▸ EXERCISE BRIEF
Every line in the listing that holds "computer" counts once; state the total and nothing more.

▸ INPUT DATA
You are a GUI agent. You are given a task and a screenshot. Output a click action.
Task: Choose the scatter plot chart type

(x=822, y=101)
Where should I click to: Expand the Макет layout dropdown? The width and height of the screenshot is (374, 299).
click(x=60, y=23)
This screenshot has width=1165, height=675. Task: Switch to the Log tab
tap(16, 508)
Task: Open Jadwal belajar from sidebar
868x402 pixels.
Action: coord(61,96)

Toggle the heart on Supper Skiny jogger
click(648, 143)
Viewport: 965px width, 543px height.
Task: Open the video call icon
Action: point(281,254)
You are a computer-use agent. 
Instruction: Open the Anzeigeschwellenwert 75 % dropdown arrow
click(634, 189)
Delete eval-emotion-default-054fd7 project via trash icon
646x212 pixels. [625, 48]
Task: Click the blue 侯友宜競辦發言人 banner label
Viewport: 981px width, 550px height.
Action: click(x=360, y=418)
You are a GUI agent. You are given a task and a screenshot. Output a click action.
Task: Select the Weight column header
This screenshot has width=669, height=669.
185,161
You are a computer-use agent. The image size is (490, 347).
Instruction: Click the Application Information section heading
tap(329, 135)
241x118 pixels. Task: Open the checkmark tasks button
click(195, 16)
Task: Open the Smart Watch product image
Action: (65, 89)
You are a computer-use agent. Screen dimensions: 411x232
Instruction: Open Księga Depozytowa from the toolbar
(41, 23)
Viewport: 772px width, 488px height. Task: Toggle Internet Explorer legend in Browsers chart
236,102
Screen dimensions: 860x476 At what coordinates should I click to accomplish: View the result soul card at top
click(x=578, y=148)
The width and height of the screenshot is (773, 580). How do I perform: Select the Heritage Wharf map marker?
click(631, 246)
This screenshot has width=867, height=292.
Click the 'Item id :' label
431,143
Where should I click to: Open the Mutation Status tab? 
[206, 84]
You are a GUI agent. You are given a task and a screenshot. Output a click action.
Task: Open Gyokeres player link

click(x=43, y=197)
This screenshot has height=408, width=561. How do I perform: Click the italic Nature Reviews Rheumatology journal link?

▸ SOLUTION FOR THIS TASK
3